Records from a dataset:
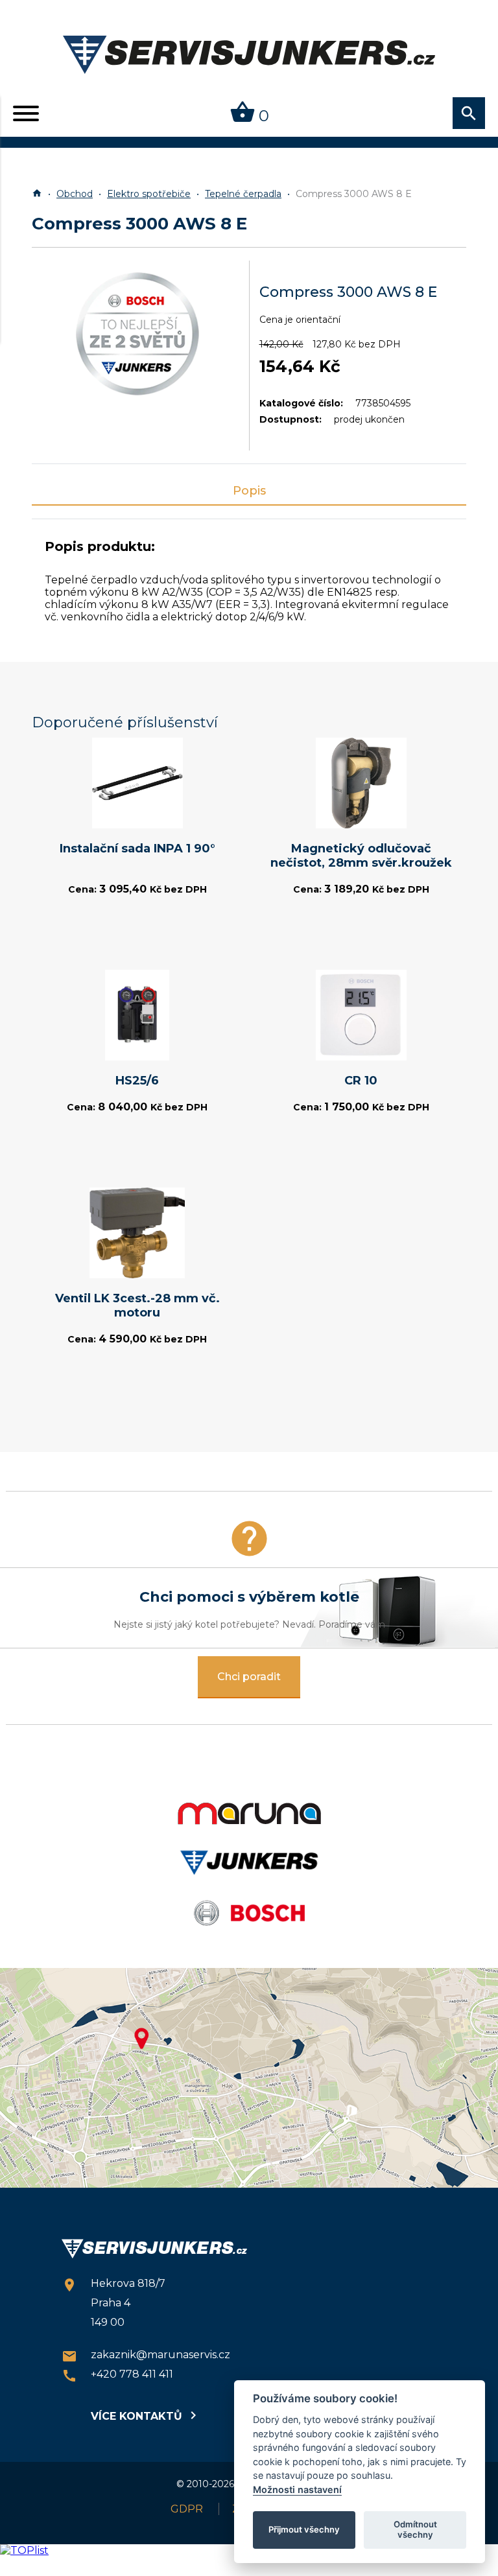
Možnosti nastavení (297, 2489)
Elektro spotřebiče (149, 194)
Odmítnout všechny (415, 2529)
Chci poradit (249, 1676)
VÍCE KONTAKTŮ (143, 2415)
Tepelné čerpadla (243, 194)
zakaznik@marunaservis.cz (146, 2356)
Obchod (74, 194)
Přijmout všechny (304, 2529)
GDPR (187, 2509)
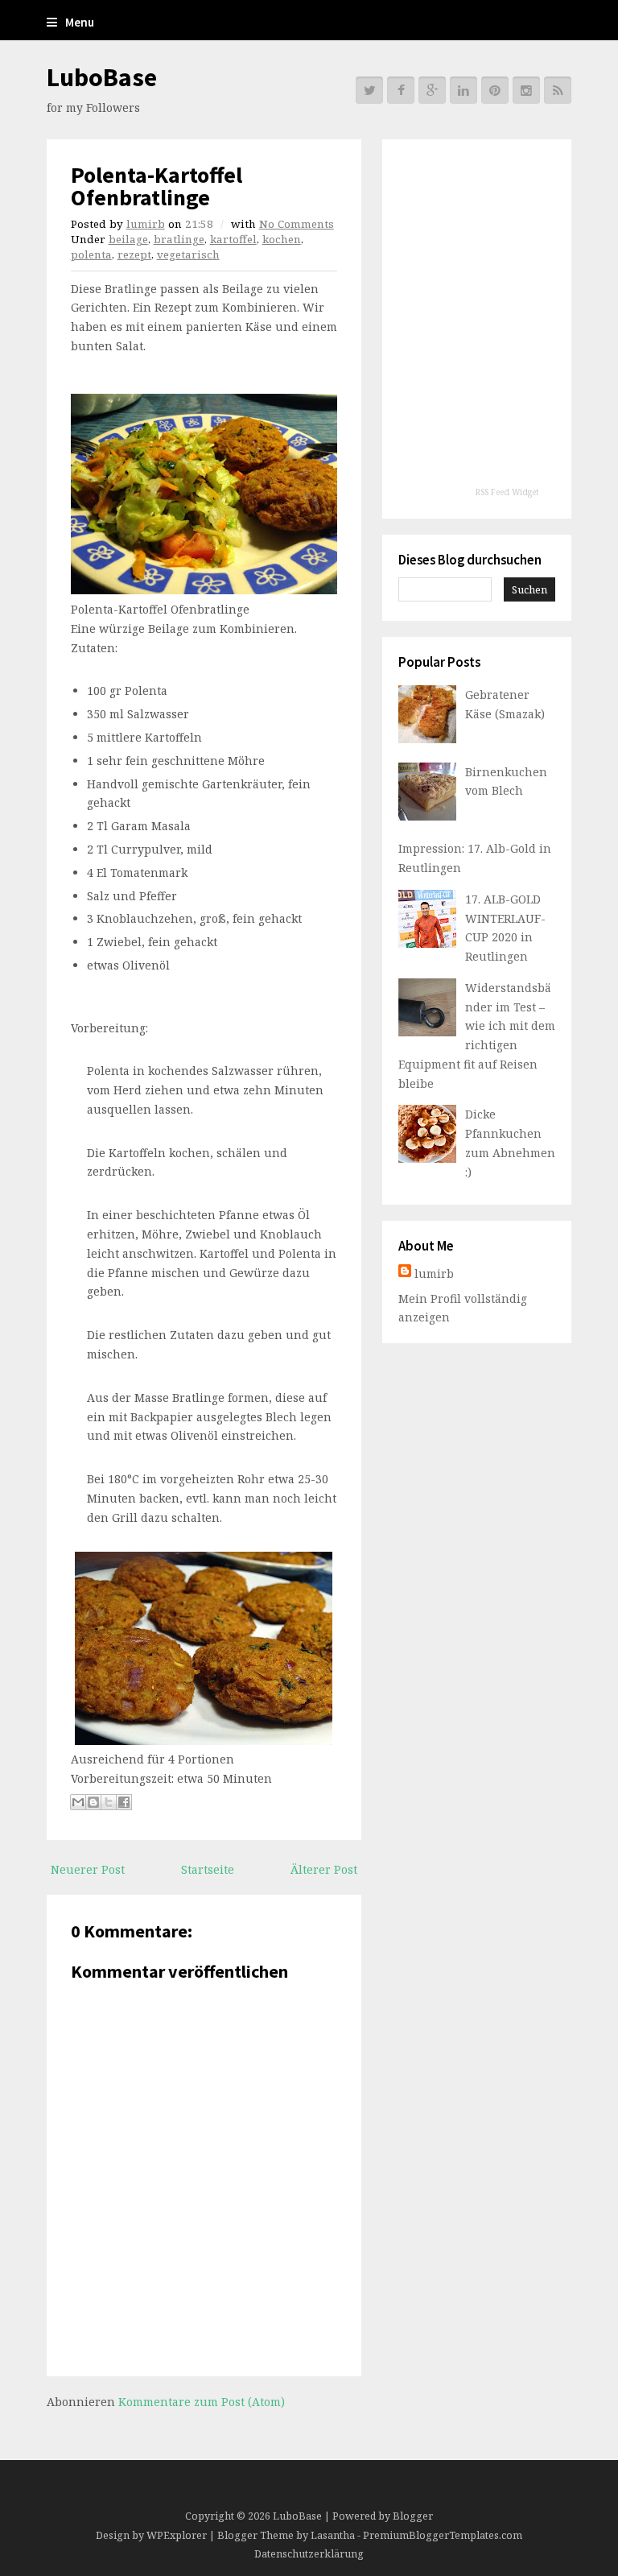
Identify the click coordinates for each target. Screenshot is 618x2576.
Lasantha (333, 2535)
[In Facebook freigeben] (124, 1802)
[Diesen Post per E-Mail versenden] (78, 1802)
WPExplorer (176, 2535)
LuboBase (102, 77)
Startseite (207, 1869)
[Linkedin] (463, 90)
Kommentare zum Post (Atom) (201, 2401)
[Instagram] (526, 90)
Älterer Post (323, 1869)
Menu (79, 22)
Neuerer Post (88, 1869)
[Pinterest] (495, 90)
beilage (128, 239)
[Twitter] (369, 90)
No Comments (296, 224)
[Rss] (557, 90)
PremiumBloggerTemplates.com (442, 2535)
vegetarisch (188, 254)
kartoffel (233, 239)
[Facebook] (400, 90)
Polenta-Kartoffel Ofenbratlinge (156, 186)
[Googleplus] (432, 90)
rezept (134, 254)
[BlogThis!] (93, 1802)
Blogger (413, 2516)
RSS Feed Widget (507, 492)
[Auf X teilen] (109, 1802)
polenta (91, 254)
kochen (281, 239)
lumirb (145, 224)
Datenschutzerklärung (309, 2554)
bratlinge (179, 239)
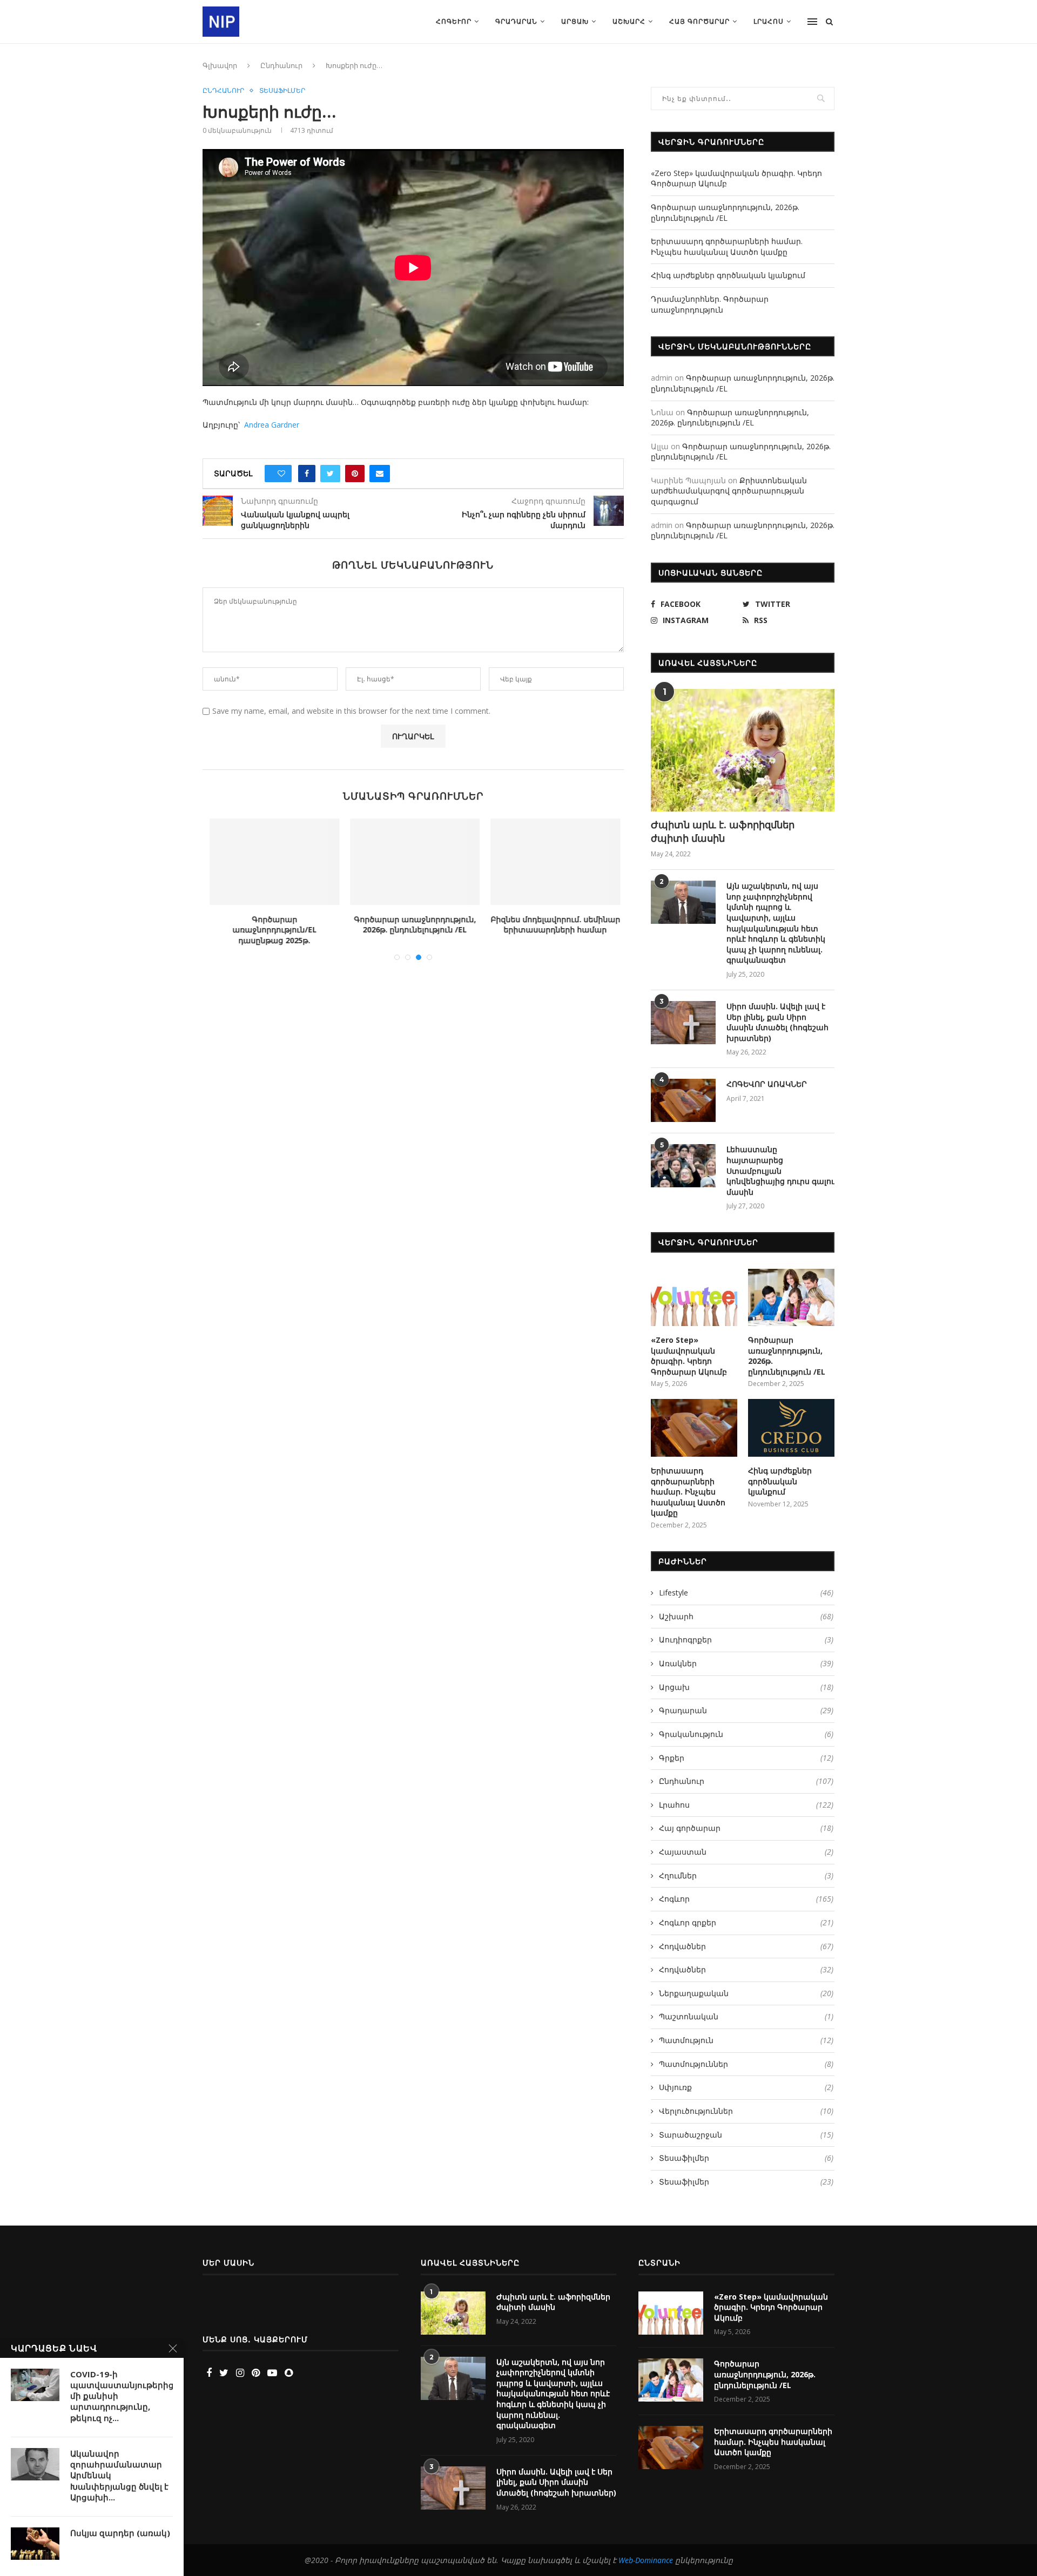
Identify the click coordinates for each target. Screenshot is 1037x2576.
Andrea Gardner (271, 425)
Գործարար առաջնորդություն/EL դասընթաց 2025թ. (273, 929)
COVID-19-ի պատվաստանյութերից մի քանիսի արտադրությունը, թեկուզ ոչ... (121, 2396)
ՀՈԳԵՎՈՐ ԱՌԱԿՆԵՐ (766, 1084)
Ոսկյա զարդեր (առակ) (120, 2532)
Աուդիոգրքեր (746, 1639)
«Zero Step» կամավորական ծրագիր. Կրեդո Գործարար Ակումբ (689, 1356)
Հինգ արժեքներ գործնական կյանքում (728, 275)
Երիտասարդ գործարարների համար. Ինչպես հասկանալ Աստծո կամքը (727, 246)
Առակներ (746, 1663)
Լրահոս (768, 21)
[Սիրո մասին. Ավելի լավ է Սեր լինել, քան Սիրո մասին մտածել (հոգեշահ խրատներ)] (683, 1022)
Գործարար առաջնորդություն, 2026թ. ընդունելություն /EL (414, 924)
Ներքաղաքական (746, 1993)
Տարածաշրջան (746, 2134)
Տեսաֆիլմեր (282, 90)
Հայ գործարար (699, 21)
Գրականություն (746, 1734)
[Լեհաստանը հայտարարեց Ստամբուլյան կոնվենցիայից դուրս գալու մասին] (683, 1165)
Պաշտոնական (746, 2016)
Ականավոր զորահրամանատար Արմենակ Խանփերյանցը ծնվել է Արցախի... (119, 2475)
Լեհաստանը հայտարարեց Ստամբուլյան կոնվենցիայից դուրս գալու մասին (780, 1170)
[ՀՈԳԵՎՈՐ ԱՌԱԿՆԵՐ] (683, 1100)
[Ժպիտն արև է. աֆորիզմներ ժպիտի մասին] (742, 750)
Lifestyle (746, 1592)
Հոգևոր (454, 21)
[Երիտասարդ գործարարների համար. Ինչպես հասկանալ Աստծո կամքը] (694, 1428)
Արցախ (575, 21)
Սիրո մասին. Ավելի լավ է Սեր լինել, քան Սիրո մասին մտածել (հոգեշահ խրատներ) (777, 1022)
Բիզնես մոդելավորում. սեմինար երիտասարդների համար (554, 924)
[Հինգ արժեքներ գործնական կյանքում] (791, 1428)
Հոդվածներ (746, 1946)
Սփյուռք (746, 2087)
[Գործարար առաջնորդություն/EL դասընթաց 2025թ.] (273, 862)
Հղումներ (746, 1875)
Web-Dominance (645, 2560)
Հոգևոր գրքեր (746, 1922)
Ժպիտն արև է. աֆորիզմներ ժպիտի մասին (722, 831)
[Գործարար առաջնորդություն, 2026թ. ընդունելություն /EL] (414, 862)
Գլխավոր (220, 65)
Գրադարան (516, 21)
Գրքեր (746, 1758)
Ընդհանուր (281, 65)
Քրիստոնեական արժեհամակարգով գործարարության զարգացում (729, 490)
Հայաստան (746, 1852)
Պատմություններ (746, 2064)
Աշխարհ (628, 21)
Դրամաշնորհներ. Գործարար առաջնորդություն (710, 304)
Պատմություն (746, 2040)
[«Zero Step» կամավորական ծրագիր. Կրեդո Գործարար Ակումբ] (694, 1298)
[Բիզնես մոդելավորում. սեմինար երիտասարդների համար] (554, 862)
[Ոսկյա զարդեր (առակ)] (35, 2543)
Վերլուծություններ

* _Your assignment_
Your reply must contain each entry exactly as written and no pictures.

* _Answer space_
Možnosti nastavení (297, 2489)
Elektro spotřebiče (149, 194)
Odmítnout všechny (415, 2529)
Chci poradit (249, 1676)
VÍCE KONTAKTŮ (143, 2415)
Tepelné čerpadla (243, 194)
zakaznik@marunaservis.cz (146, 2356)
Obchod (74, 194)
Přijmout všechny (304, 2529)
GDPR (187, 2509)
Identify the click coordinates for each target. Screenshot is 618x2576.
Lasantha (333, 2535)
[In Facebook freigeben] (124, 1802)
[Diesen Post per E-Mail versenden] (78, 1802)
WPExplorer (176, 2535)
LuboBase (102, 77)
Startseite (207, 1869)
[Linkedin] (463, 90)
Kommentare zum Post (Atom) (201, 2401)
[Instagram] (526, 90)
Älterer Post (323, 1869)
Menu (79, 22)
Neuerer Post (88, 1869)
[Pinterest] (495, 90)
beilage (128, 239)
[Twitter] (369, 90)
No Comments (296, 224)
[Rss] (557, 90)
PremiumBloggerTemplates.com (442, 2535)
vegetarisch (188, 254)
kartoffel (233, 239)
[Facebook] (400, 90)
Polenta-Kartoffel Ofenbratlinge (156, 186)
[Googleplus] (432, 90)
rezept (134, 254)
[BlogThis!] (93, 1802)
Blogger (413, 2516)
RSS Feed Widget (507, 492)
[Auf X teilen] (109, 1802)
polenta (91, 254)
kochen (281, 239)
lumirb (145, 224)
Datenschutzerklärung (309, 2554)
bratlinge (179, 239)
Identify the click coordinates for each target. Screenshot is 1037x2576.
Andrea Gardner (271, 425)
Գործարար առաջնորդություն/EL դասընթաց 2025թ. (273, 929)
COVID-19-ի պատվաստանյութերից մի քանիսի արտադրությունը, թեկուզ ոչ... (121, 2396)
ՀՈԳԵՎՈՐ ԱՌԱԿՆԵՐ (766, 1084)
Ոսկյա զարդեր (առակ) (120, 2532)
Աուդիոգրքեր (746, 1639)
«Zero Step» կամավորական ծրագիր. Կրեդո Գործարար Ակումբ (689, 1356)
Հինգ արժեքներ գործնական կյանքում (728, 275)
Երիտասարդ գործարարների համար. Ինչպես հասկանալ Աստծո կամքը (727, 246)
Առակներ (746, 1663)
Լրահոս (768, 21)
[Սիրո մասին. Ավելի լավ է Սեր լինել, քան Սիրո մասին մտածել (հոգեշահ խրատներ)] (683, 1022)
Գործարար առաջնորդություն, 2026թ. ընդունելություն /EL (414, 924)
Ներքաղաքական (746, 1993)
Տարածաշրջան (746, 2134)
Տեսաֆիլմեր (282, 90)
Հայ գործարար (699, 21)
Գրականություն (746, 1734)
[Լեհաստանը հայտարարեց Ստամբուլյան կոնվենցիայից դուրս գալու մասին] (683, 1165)
Պաշտոնական (746, 2016)
Ականավոր զորահրամանատար Արմենակ Խանփերյանցը ծնվել է Արցախի... (119, 2475)
Լեհաստանը հայտարարեց Ստամբուլյան կոնվենցիայից դուրս գալու մասին (780, 1170)
[ՀՈԳԵՎՈՐ ԱՌԱԿՆԵՐ] (683, 1100)
[Ժպիտն արև է. աֆորիզմներ ժպիտի մասին] (742, 750)
Lifestyle (746, 1592)
Հոգևոր (454, 21)
[Երիտասարդ գործարարների համար. Ինչպես հասկանալ Աստծո կամքը] (694, 1428)
Արցախ (575, 21)
Սիրո մասին. Ավելի լավ է Սեր լինել, քան Սիրո մասին մտածել (հոգեշահ խրատներ) (777, 1022)
Բիզնես մոդելավորում. սեմինար երիտասարդների համար (554, 924)
[Հինգ արժեքներ գործնական կյանքում] (791, 1428)
Հոդվածներ (746, 1946)
Սփյուռք (746, 2087)
[Գործարար առաջնորդություն/EL դասընթաց 2025թ.] (273, 862)
Հղումներ (746, 1875)
Web-Dominance (645, 2560)
Հոգևոր գրքեր (746, 1922)
Ժպիտն արև է. աֆորիզմներ ժպիտի մասին (722, 831)
[Գործարար առաջնորդություն, 2026թ. ընդունելություն /EL] (414, 862)
Գլխավոր (220, 65)
Գրադարան (516, 21)
Գրքեր (746, 1758)
Ընդհանուր (281, 65)
Քրիստոնեական արժեհամակարգով գործարարության զարգացում (729, 490)
Հայաստան (746, 1852)
Պատմություններ (746, 2064)
Աշխարհ (628, 21)
Դրամաշնորհներ. Գործարար առաջնորդություն (710, 304)
Պատմություն (746, 2040)
[«Zero Step» կամավորական ծրագիր. Կրեդո Գործարար Ակումբ] (694, 1298)
[Բիզնես մոդելավորում. սեմինար երիտասարդների համար] (554, 862)
[Ոսկյա զարդեր (առակ)] (35, 2543)
Վերլուծություններ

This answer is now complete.